§ Task item:
Search each line below for the word "bubble" and list those that contain it.

§ Information provided:

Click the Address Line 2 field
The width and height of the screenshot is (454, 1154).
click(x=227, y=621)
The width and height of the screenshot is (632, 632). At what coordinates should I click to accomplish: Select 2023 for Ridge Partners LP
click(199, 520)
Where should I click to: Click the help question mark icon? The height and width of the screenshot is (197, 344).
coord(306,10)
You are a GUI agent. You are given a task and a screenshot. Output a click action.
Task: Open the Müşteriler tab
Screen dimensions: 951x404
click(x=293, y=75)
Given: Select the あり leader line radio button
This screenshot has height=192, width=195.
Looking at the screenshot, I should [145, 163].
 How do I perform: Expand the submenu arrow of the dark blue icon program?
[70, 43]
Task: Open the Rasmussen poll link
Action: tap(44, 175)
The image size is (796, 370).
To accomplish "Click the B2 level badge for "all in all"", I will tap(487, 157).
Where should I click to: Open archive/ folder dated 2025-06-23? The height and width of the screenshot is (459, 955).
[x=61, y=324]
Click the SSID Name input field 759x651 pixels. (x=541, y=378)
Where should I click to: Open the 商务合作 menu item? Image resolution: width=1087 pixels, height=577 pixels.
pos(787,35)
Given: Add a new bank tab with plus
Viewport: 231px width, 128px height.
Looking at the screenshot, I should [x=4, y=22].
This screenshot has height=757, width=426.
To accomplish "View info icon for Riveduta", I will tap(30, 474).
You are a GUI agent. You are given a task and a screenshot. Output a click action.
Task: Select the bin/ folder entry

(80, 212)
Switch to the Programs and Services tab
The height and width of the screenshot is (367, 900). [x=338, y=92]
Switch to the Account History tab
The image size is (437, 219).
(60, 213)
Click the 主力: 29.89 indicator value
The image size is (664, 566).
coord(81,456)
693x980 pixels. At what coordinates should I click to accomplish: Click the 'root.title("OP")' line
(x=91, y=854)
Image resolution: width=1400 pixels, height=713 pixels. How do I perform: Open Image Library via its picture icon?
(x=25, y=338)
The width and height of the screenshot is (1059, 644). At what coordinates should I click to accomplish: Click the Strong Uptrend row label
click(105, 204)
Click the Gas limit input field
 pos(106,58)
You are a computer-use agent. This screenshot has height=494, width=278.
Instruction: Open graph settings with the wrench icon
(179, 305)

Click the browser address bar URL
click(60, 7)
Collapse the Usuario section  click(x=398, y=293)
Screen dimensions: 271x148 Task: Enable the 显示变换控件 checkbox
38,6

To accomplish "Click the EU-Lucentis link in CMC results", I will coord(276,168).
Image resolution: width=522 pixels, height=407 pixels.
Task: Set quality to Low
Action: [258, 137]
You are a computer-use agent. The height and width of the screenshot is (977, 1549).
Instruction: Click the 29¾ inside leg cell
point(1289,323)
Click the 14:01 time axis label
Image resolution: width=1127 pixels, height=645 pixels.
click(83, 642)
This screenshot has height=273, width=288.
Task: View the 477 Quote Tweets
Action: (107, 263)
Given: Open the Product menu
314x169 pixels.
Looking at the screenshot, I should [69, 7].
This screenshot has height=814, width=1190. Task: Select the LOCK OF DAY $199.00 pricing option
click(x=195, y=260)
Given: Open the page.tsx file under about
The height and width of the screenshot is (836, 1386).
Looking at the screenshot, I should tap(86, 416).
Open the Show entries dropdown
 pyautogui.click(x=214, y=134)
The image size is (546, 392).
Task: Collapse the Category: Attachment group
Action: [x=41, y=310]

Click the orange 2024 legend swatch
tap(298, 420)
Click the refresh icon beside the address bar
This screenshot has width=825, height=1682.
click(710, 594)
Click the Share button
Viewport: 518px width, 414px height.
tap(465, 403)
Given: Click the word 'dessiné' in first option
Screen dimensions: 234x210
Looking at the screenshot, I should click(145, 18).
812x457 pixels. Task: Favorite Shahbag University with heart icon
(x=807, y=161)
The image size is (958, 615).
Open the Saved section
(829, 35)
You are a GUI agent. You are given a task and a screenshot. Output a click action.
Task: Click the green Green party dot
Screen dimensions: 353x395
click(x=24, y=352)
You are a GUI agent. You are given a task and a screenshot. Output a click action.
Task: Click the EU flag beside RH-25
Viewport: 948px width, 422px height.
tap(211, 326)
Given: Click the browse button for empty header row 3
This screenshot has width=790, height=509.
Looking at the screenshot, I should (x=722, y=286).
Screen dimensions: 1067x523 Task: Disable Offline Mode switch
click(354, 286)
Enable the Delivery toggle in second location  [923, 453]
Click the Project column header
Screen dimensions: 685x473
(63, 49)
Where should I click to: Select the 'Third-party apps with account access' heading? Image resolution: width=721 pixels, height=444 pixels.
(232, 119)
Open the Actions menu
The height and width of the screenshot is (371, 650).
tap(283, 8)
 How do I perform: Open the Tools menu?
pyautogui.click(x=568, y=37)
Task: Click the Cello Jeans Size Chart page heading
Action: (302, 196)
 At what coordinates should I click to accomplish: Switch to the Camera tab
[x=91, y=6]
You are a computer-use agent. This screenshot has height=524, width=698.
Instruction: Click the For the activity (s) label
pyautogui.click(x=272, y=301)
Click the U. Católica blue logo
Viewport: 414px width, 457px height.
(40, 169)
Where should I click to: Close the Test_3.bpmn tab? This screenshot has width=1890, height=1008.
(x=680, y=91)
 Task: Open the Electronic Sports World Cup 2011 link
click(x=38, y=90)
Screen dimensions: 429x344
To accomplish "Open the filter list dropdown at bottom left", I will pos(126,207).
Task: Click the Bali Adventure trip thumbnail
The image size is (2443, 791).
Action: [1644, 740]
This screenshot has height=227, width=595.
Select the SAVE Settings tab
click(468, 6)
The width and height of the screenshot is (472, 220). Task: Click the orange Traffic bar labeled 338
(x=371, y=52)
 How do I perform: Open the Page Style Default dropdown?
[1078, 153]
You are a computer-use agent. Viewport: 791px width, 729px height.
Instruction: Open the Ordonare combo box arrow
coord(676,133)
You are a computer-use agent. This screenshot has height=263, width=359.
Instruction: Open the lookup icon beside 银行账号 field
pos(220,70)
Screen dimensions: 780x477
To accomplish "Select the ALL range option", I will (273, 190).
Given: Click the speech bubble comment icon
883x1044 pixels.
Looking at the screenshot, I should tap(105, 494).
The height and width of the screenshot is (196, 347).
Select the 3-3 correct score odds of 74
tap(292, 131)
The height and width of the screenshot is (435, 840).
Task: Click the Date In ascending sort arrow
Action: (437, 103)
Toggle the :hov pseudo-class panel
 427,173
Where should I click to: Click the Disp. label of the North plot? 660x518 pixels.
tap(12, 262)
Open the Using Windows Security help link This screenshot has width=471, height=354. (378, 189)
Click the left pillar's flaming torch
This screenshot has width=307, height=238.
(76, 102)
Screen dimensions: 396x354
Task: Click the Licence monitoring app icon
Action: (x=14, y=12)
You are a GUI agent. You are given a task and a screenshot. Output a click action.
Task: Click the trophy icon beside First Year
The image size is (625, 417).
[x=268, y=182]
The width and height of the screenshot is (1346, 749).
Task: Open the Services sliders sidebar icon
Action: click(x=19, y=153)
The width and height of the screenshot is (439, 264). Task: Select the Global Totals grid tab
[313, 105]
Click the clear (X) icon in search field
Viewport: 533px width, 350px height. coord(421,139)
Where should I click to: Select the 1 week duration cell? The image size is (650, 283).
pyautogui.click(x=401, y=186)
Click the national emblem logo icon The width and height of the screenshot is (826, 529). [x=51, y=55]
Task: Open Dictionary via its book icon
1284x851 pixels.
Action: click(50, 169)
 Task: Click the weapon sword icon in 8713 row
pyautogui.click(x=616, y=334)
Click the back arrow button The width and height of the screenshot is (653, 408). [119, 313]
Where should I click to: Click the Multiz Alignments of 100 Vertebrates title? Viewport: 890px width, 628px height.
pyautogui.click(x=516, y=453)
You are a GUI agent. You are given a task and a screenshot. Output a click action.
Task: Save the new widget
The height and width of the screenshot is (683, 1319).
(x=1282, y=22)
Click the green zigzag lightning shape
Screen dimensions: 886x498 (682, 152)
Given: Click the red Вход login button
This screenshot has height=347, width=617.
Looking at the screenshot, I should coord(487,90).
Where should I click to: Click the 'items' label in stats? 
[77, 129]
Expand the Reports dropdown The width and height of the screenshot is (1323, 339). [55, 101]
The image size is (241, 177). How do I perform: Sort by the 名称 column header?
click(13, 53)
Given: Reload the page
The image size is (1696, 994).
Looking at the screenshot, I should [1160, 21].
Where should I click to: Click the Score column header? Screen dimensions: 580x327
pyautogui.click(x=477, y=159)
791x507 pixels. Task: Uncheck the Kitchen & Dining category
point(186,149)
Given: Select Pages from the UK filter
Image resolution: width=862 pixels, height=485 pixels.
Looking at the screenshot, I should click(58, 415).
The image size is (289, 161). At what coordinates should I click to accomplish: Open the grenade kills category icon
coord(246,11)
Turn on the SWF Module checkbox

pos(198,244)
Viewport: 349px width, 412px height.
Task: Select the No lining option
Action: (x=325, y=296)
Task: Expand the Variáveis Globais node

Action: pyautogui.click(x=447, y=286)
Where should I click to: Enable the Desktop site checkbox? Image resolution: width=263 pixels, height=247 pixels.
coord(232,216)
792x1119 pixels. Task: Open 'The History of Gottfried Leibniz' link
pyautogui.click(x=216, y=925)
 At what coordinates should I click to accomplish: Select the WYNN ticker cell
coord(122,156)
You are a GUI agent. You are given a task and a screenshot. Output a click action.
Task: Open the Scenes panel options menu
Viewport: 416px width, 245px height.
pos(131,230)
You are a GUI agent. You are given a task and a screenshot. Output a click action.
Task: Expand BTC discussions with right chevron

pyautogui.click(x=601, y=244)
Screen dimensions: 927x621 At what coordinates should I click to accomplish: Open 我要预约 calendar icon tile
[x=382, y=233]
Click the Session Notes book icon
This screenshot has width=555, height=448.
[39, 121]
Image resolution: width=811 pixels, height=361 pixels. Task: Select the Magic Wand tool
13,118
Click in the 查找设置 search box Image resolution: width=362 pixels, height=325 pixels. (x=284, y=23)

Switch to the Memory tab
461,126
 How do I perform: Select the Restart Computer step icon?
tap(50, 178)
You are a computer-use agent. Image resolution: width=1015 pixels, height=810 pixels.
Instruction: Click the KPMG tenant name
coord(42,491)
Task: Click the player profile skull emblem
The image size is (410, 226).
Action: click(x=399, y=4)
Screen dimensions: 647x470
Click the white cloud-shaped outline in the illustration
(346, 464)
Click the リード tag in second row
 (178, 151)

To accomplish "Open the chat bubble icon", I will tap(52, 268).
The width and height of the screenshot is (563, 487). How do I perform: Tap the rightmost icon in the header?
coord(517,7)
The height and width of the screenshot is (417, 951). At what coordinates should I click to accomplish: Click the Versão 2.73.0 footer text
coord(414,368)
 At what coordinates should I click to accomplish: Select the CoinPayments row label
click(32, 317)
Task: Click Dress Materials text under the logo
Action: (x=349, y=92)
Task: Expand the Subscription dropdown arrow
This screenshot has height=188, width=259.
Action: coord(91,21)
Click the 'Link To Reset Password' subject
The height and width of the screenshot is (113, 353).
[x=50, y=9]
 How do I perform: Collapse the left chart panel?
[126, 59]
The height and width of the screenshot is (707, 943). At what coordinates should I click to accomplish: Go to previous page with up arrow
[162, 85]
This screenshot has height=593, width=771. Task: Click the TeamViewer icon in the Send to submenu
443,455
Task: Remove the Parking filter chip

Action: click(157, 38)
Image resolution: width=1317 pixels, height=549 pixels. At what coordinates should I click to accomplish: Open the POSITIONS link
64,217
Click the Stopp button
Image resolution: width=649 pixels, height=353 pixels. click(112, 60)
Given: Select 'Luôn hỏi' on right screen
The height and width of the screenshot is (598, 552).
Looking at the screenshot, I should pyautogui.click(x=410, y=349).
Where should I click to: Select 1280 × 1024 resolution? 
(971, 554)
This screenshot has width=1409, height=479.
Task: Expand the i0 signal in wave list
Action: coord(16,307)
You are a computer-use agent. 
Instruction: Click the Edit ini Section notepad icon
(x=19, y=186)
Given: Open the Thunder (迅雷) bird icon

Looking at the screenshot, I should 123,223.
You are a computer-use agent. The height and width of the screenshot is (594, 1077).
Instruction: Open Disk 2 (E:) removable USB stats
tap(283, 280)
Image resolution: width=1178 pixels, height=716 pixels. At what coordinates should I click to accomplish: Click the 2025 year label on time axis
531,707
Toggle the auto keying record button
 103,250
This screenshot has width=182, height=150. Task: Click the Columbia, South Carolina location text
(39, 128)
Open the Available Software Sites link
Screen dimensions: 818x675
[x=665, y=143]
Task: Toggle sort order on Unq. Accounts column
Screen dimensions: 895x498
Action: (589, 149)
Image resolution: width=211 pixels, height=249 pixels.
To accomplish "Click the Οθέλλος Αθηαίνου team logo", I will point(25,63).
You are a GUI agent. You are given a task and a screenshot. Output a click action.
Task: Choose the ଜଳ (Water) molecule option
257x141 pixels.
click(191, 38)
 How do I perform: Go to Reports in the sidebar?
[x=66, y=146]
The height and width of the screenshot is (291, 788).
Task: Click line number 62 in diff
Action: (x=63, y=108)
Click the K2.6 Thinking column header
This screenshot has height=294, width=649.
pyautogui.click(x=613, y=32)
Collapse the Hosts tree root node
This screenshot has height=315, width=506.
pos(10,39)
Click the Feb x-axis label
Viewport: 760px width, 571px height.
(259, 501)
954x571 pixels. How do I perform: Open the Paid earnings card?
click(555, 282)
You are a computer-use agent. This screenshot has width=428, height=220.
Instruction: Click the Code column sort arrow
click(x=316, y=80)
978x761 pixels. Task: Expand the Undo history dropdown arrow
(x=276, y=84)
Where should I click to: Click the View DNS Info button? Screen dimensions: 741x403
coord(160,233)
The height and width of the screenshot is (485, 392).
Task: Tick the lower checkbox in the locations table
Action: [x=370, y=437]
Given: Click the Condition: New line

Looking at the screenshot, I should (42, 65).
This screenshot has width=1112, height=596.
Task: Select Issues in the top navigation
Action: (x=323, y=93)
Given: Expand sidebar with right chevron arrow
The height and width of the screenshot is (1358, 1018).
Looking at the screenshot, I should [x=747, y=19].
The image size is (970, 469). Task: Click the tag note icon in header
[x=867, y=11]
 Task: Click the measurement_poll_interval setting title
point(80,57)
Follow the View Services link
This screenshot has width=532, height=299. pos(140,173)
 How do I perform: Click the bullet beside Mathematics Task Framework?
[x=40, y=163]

§ Solution to the problem:
Given: Click the speech bubble comment icon
To accomplish "Open the chat bubble icon", I will tap(52, 268).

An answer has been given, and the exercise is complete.